Fish & Scavengers

Explore Water Garden Life

The living creatures in the water garden become pets and contribute to the water garden by consuming insects and algae. Springdale offers goldfish varieties suitable for outdoor, year round use. We also carry ornamental Koi and Golden Orfe. No pond system is complete without snails as scavengers. Springdale offers the Black Japanese Snail to help clean the decomposing organic debris from the pond bottom.


These fish are the main staple of a water garden. Goldfish come in a variety of shapes and colors. Common goldfish, called comets, are the most often seen due to their ability to tolerate a wide range of water conditions. Shubunkins are multicolored fish that are about as long lasting as comets and have the same body shape.

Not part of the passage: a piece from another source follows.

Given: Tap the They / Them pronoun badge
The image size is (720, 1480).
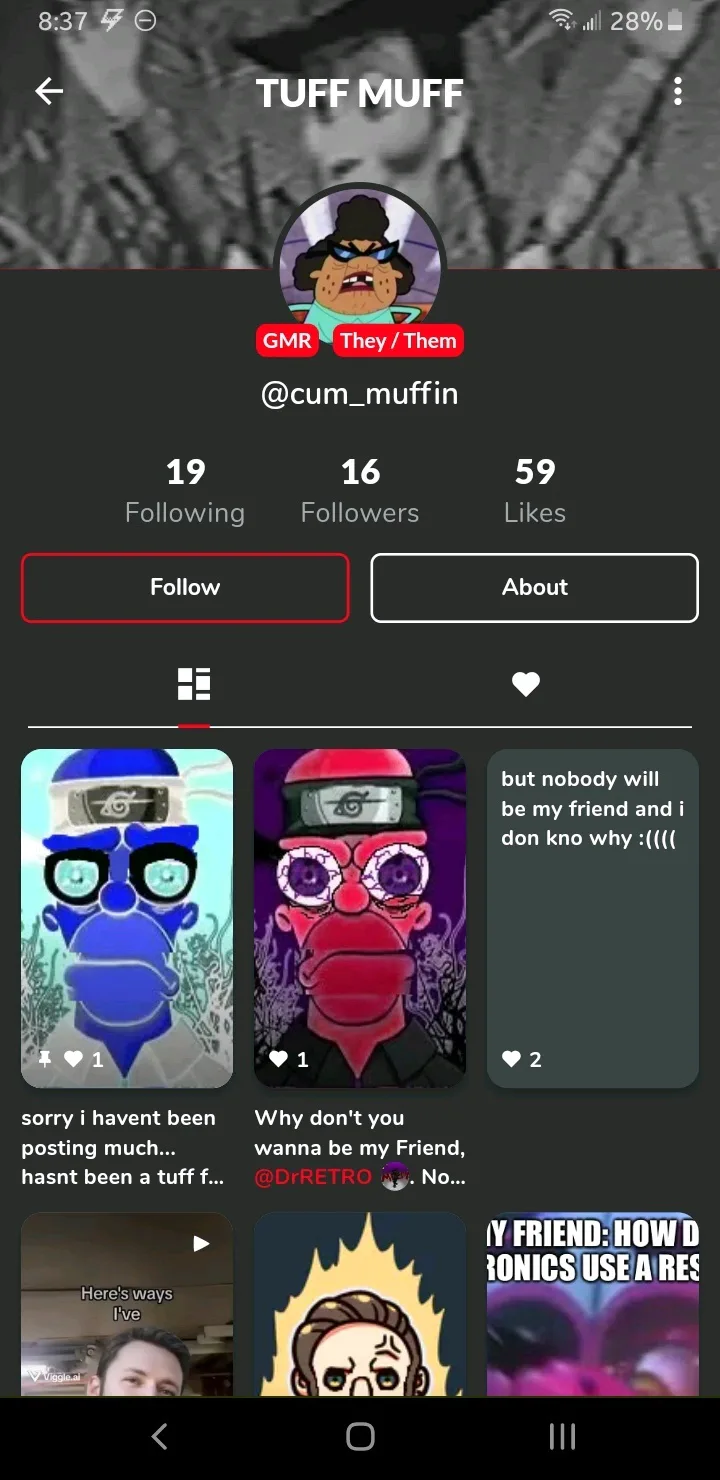Looking at the screenshot, I should (398, 341).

Fantail goldfish are slower moving and not quite as tough as a comet, but are often used in outdoor water gardens. As long as they are below the ice in the winter, they will survive outdoor conditions the entire year. Contrary to an often told myth, goldfish cannot freeze and survive.

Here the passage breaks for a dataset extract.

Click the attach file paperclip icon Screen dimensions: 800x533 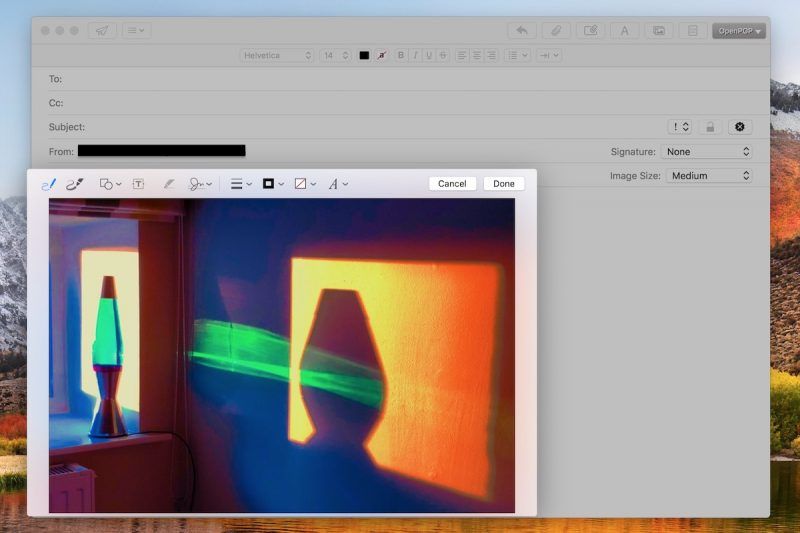pos(555,31)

With regular daily feeding these fish will come out from under the lily pads to be seen. They are able to live without feeding at all, but will stay hidden and reclusive. Stock fish in a new pond at the approximate rate of one inch of fish for every 8 gallons of water. This rate allows for growth and reproduction. Don’t rush stocking of fish until the pond becomes established. Wait at least four weeks before stocking the first fish in your new pond.

Black Japanese Snails

The recommended stocking rate of this essential component for your pond is one snail per every 1-2 square feet of pond surface. We suggest that you stock your pond with snails at the same time you install the plants. This allows the pond to begin establishing its own natural bacteria. Once organic debris begins to be formed, the snails can start to feed on it.


Koi grow to be quite large and should be placed in ponds more than 1000 gallons (larger is better). We have some that are 30 inches in length. The are disruptive to the pond plants when they get too large, digging up and eating whatever they can. This is the reason for giving them as much space as possible. They are so much fun to feed and watch, especially in schools of several fish. More attention to filtration is needed to maintain water quality due to their constant stirring of the water.

Golden Orfe

Golden Orfe are a fun schooling fish. They stay together in groups and are most interesting when several are placed together in a water garden. They are compatible with Goldfish and Koi, if desired. Growing to 18 inches or greater, they are able to jump out of the water and catch an insect as it flies by the pond. They eat floating fish food in what can only be described as a feeding frenzy, quickly darting in to get a pellet then retreating just as fast. While they grow quite large, they are not nearly as likely to dig into the soil of plants.